I have a dataset that looks like this:
data <- structure(list(Date = structure(c(-2208988800, -2208902400, -2208816000,
-2208729600, -2208643200, -2208556800, -2208470400, -2208384000,
-2208297600, -2208211200, -2208124800, -2208038400, -2207952000
), class = c("POSIXct", "POSIXt"), tzone = "UTC"), count = c(4668.8,
4476.9, 4945, 5275.7, 15013.1, 14418, 14059.1, 14043.5, 14142.2,
14904.2, 13849.9, 14712.1, 8793.9)), class = c("tbl_df", "tbl",
"data.frame"), row.names = c(NA, -13L))
| Date | count |
|---|---|
| 01-01-1900 | 4,668.80 |
| 02-01-1900 | 4,476.90 |
| 03-01-1900 | 4,945.00 |
| 04-01-1900 | 5,275.70 |
| 05-01-1900 | 15,013.10 |
| 06-01-1900 | 14,418.00 |
| 07-01-1900 | 14,059.10 |
| 08-01-1900 | 14,043.50 |
| 09-01-1900 | 14,142.20 |
| 10-01-1900 | 14,904.20 |
| 11-01-1900 | 13,849.90 |
| 12-01-1900 | 14,712.10 |
| 13-01-1900 | 8,793.90 |
I am trying to write a function that adds columns based on whether the previous cell is an outlier.
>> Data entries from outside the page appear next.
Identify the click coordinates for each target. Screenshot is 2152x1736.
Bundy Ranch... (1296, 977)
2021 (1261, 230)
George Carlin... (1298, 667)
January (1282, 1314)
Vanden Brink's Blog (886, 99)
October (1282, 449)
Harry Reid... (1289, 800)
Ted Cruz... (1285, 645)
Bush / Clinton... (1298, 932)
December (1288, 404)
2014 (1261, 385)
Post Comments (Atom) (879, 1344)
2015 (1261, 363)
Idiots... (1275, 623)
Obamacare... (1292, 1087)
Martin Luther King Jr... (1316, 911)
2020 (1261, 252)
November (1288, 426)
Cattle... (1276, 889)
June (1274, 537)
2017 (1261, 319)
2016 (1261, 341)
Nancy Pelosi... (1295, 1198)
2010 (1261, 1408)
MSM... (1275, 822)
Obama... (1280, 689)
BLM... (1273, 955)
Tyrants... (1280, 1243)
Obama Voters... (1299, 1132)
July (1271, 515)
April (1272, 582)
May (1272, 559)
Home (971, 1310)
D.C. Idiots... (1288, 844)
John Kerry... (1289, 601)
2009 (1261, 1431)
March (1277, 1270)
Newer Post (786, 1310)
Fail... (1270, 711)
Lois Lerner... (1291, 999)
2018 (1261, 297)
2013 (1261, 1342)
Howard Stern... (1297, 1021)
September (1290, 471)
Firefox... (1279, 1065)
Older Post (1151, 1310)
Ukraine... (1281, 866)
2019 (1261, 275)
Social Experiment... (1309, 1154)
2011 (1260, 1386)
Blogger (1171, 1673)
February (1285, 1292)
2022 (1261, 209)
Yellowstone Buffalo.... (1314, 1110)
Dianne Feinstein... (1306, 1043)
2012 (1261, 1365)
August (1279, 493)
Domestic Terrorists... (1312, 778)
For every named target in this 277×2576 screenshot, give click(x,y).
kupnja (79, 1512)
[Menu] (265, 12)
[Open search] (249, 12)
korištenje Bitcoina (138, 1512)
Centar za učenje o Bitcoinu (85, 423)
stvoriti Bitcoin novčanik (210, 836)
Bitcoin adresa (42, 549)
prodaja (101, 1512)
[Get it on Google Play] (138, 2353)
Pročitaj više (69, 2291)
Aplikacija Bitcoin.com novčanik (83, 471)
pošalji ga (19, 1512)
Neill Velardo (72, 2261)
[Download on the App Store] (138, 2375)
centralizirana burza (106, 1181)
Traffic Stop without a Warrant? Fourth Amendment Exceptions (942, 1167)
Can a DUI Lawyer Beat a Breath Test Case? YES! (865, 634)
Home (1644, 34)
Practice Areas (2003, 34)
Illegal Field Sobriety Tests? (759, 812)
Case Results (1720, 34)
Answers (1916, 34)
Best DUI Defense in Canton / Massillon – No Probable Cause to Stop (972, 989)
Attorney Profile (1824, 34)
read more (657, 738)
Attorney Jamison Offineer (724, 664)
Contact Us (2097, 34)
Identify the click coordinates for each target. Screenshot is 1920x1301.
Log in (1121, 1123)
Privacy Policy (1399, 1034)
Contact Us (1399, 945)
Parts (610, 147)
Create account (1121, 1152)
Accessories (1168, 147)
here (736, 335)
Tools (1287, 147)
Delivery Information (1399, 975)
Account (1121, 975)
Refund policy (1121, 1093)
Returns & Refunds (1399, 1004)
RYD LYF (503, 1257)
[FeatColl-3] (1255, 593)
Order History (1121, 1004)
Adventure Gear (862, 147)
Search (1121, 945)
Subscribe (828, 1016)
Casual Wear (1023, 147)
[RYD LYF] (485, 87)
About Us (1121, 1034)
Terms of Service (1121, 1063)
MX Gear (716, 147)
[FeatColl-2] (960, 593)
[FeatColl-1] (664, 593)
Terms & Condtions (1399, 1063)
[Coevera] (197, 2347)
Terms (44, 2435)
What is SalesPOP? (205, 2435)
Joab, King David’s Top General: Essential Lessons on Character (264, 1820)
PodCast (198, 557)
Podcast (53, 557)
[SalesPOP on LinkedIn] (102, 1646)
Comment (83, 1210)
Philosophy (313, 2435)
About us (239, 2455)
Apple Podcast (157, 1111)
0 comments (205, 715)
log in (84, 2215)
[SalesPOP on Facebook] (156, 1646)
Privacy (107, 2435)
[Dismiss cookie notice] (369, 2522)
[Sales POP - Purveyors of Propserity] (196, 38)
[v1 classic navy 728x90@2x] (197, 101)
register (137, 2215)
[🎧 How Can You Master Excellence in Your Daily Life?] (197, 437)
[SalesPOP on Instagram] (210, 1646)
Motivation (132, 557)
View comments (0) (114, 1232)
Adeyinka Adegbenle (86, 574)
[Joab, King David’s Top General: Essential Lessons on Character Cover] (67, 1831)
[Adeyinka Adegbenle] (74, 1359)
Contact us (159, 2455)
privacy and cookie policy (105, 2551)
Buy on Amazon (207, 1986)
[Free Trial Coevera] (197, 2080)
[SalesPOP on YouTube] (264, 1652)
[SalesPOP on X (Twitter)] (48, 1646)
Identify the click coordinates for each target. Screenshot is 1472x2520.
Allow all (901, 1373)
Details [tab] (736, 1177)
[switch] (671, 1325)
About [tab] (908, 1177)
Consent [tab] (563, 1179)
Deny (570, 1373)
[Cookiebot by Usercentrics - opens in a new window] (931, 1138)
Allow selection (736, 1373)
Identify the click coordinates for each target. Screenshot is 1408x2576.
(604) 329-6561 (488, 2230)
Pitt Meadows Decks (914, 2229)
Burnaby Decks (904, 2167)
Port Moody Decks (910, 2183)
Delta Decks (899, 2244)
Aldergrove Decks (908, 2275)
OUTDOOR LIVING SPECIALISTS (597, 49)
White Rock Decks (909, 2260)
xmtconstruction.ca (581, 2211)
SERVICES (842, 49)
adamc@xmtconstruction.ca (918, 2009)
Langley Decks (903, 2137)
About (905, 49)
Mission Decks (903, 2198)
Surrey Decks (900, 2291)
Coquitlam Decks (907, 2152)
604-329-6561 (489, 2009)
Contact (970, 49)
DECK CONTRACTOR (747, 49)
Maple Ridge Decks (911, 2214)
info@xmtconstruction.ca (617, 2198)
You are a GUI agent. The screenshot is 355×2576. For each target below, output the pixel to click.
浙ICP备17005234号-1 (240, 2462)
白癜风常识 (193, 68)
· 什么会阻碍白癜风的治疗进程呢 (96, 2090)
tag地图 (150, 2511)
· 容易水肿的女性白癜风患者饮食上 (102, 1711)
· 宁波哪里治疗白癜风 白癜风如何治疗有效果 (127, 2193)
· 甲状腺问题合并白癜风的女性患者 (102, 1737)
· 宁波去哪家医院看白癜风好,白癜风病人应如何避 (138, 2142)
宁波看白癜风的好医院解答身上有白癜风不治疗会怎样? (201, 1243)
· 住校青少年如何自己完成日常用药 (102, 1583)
I am hoping for a dataset that looks like this:
| Date | count | Outlier_T1 | Outlier_T2 | Outlier_T3 | Outlier_T4 | Outlier_T5 | Outlier_T6 | Outlier_T7 | Outlier_T8 | Outlier_T9 | Outlier_T10 | Outlier_T11 | Outlier_T12 | Outlier_T13 |
|---|---|---|---|---|---|---|---|---|---|---|---|---|---|---|
| 01-01-1900 | 4,668.80 | 0 | 0 | 0 | 0 | 0 | 0 | 0 | 0 | 0 | 0 | 0 | 0 | 0 |
| 02-01-1900 | 4,476.90 | 0 | 0 | 0 | 0 | 0 | 0 | 0 | 0 | 0 | 0 | 0 | 0 | 0 |
| 03-01-1900 | 4,945.00 | 0 | 0 | 0 | 0 | 0 | 0 | 0 | 0 | 0 | 0 | 0 | 0 | 0 |
| 04-01-1900 | 5,275.70 | 0 | 0 | 0 | 0 | 0 | 0 | 0 | 0 | 0 | 0 | 0 | 0 | 0 |
| 05-01-1900 | 15,013.10 | 1 | ||||||||||||
| 06-01-1900 | 14,418.00 | 1 | ||||||||||||
| 07-01-1900 | 14,059.10 | 1 | ||||||||||||
| 08-01-1900 | 14,043.50 | 1 | ||||||||||||
| 09-01-1900 | 14,142.20 | 1 | ||||||||||||
| 10-01-1900 | 14,904.20 | 1 | ||||||||||||
| 11-01-1900 | 13,849.90 | 1 | ||||||||||||
| 12-01-1900 | 14,712.10 | 1 | ||||||||||||
| 13-01-1900 | 8,793.90 | 1 |
Until the fourth row, there aren't any outliers. But, the fifth row is an outlier, therefore outlier_t5 = 1. Now, that outlier_t5 equals 1, it is exempt from the analysis, therefore outlier_t5 = NA, but outlier_t6 = 1 (because the first four rows and the sixth row are part of the next outlier calculation) ... and so on.
I would really appreciate some help here.